Assessment: Mr. Santos is convinced that the substances which are causing him problems will solve
them. At this point he has a fairly encapsulated delusional belief that substances are what will get
him through the hard times. Nonetheless, he turned 30 years old on October 20, 2019 and expresses a
larger existential sense that he needs to stop using substances and accomplish something in his life in
order to honor his family.
Recommendations: Level 3.7 clinically managed high intensity residential services
Dimension V (Relapse/Continued Use/Continued Problem Potential)
Identified Problems: Mr. Santos has exhibited some self-deception in the past. He has been
working (unsuccessfully) to maintain a drug free lifestyle since before his most recent arrest, he is
actively using.
Assessment: His substance use disorder is not in remission and he is relapsing frequently. Potential
remains very high.
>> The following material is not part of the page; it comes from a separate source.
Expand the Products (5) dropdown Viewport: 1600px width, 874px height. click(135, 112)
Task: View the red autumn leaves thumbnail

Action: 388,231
He is willing to commit to a longer course of treatment that will help his treat his
addiction and the underlying co-occurring issues.
Recommendations: Level 3.1 clinically managed low intensity residential services
Dimension VI (Recovery Environment)
Identified Problems: Client is living in a motel, paying rent by working for them. His girlfriend who
lives with him sometimes is not abstinent or in treatment.
Recommendations: Mr. Santos should become involved with other individuals pursuing abstinence
in recovery from addiction to learn environmental coping strategies. Level 3.1 clinically managed
low intensity residential services
Overall Impressions/Recommendations:
Mr. Santos is a personable and likable character who appears for the most part to have a developing
and increasing level of insight into both his substance use disorder and mental health problems. He is
in the contemplation stage of change and is too disorganized at this time to take the action steps
necessary to achieve and maintain a recovery lifestyle. He has relapsed frequently, has relapsed
recently, and is at highest risk to continue to do so in the absence of a residential treatment
placement. If he continues to use and relapse, he will be held likely at High Line County Detention
Facility where he reports that he has spent 3 out of the last 10 years of his life mostly in 4-6 month or
shorter periods of time. Incarceration and punitive/sanction type approaches have failed to instill a
level of motivation necessary to seek treatment to the degree that his substance abuse disorder will go
into remission. At this time, I strongly recommended that he pursue admission to a level 3.7
clinically monitored intensive inpatient service for his substance use disorder.